Ouch. She strummed badly. She hurt my ears. She must have hurt Anahera’s ears too because she stirred and woke up.
‘Oh, sorry, Mummy. I was trying to play the tune but I can’t hit the right chords.’
Smiling, Anahera held Whero from behind and guided her fingers on the guitar:
She put the guitar aside, leant back and looked out at the sea. ‘This was where your father and I first met,’ she told Whero. ‘Right here, nine years ago now. We had our romance, here in the sand. Oh, he was a handsome boy, your dad — don’t you ever listen to people who say otherwise. He hated it when the beach was polluted. Him and all the people from the marae, including his Auntie Polly, had a tangi here — such a sad sound for such a beautiful day. They respected Tangaroa. Since then, nobody comes here. Just me and you.’
‘Will Daddy ever be back with us?’ Whero asked.
‘We have to hope so,’ Anahera replied. ‘When we return to Auckland we’ll go out to the hospital to see him, eh? I know he will be looking forward to seeing you. We can take him fish ’n’ chips, eh? He always liked fish ’n’ chips!’ She hugged Whero. ‘In the meantime, you and me have each other. This is where we belong … together.’
Then Whero remembered. ‘Mummy, I saw a seahorse!’ With that, she ran ahead of Anahera, splashing quickly across the shallow water to a low rocky staircase in the lagoon. She searched for a moment in one of the pools and, ‘There it is!’
In a trice, Anahera had the seahorse fluttering in her hands. ‘It got stranded here when the tide went out,’ she said. She cradled it carefully and, swiftly, motioning to Whero to follow her, went to the edge of the reef where the sea turned blue. ‘Here we go,’ she said.
The seahorse was delicate and luminescent. It whirred and scintillated in the sunlit sea and then, slowly, began to descend into its depths.
‘Haere ra, seahorse,’ Whero whispered. She was so sad, so sad.
The sky was a mirror and so was the sea. When Whero looked into the water I looked back.

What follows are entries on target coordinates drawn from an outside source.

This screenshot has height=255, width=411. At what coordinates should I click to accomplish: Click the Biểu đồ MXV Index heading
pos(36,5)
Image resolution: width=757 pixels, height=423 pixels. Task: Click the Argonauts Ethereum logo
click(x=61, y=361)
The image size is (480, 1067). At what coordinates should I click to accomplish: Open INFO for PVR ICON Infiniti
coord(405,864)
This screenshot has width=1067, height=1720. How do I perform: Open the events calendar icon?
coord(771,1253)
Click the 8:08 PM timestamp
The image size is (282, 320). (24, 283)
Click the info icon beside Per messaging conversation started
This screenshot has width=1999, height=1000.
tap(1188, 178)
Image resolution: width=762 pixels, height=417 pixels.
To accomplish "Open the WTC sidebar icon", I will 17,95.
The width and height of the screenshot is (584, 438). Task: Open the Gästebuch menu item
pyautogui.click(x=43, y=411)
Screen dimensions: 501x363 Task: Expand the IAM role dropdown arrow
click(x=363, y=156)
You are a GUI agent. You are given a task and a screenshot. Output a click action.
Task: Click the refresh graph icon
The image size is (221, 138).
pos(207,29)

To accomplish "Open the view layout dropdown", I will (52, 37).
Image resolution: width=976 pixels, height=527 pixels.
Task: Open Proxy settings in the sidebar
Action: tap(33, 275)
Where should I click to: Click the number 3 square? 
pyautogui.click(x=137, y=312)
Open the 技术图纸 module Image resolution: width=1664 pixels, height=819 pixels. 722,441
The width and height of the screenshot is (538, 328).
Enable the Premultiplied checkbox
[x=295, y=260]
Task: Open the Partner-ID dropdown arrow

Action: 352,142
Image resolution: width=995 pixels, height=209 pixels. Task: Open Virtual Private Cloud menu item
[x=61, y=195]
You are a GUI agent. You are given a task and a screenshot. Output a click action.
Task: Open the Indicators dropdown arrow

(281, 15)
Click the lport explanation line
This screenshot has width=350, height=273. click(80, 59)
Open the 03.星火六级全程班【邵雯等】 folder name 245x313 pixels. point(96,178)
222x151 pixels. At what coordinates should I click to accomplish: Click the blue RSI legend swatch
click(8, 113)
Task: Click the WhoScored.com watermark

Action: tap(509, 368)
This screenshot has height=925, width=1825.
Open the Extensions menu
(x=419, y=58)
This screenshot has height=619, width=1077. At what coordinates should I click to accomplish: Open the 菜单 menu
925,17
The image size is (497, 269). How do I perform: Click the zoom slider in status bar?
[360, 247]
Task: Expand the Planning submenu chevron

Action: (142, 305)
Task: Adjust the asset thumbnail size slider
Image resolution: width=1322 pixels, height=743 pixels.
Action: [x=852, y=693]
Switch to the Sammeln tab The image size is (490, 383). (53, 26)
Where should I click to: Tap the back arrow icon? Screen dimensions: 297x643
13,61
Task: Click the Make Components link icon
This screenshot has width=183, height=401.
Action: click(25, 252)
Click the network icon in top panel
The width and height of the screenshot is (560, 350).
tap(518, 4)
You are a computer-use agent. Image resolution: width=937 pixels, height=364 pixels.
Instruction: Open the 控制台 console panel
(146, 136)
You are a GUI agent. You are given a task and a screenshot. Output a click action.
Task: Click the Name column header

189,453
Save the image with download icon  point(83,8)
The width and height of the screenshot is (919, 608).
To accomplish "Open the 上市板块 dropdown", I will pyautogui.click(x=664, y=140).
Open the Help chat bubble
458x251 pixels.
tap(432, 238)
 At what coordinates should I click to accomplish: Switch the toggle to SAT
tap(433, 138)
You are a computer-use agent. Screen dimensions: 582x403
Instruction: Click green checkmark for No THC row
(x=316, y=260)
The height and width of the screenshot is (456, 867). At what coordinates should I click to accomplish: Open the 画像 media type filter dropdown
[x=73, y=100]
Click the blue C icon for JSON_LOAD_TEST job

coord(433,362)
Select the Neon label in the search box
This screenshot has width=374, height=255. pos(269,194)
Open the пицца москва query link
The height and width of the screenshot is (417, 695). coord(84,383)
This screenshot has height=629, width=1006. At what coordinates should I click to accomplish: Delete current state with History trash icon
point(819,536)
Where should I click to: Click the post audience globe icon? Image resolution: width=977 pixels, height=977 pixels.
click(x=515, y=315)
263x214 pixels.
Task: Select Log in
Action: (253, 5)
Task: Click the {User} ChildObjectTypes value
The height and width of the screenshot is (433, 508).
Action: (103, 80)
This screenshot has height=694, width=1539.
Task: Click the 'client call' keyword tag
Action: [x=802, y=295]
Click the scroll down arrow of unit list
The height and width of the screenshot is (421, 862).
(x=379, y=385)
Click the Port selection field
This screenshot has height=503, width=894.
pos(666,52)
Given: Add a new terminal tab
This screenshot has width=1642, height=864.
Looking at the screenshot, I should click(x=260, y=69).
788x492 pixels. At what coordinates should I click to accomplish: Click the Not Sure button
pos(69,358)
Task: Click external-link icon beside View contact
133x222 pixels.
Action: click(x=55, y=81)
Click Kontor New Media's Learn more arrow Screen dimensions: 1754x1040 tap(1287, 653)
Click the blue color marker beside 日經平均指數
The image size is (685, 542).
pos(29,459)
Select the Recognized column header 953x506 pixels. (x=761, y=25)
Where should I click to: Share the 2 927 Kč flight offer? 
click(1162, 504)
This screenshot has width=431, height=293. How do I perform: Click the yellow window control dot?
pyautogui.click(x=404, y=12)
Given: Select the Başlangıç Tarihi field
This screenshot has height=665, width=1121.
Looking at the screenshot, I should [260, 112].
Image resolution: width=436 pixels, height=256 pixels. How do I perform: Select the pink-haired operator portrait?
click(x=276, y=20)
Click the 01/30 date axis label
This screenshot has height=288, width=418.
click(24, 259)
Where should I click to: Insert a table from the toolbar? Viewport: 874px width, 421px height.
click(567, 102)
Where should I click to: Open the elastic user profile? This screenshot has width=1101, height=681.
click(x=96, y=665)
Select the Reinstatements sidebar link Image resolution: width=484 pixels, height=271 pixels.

As she returned to the beach her mother didn’t see me coming up behind Whero and slipping my hand in hers.
‘Kia ora,’ I said. ‘My name’s Red.’
Of course, Whero, when I first met your father, all I could see was a sweet, sweet man.
He was pulling a sack of kai moana up the beach and, at the time, I thought he was a bit of all right. In fact, he was one of the best-looking boys I’d ever seen, and very different from the city boys of Onehunga, always so sure of themselves. He was a country boy, living on the marae, and so he had a natural goodness that attracted me to him. He loved the sea, he was always respectful to Tangaroa. He was cheeky too and innocent and I don’t think he knew that I was planning to get him for my very own.
I guess you don’t see people the right way when they’re in their own environment. Even when we were married, and he came with me to Auckland, I still attributed his happy-go-lucky ways to a tender heart. But it soon became apparent that he wasn’t cut out to be a city boy. Even worse, he couldn’t handle stress. And when you were born, and there was pressure from Mum and Dad for him to get a job — he really did try, my darling Kotare — that’s when I began to notice troubling things about him.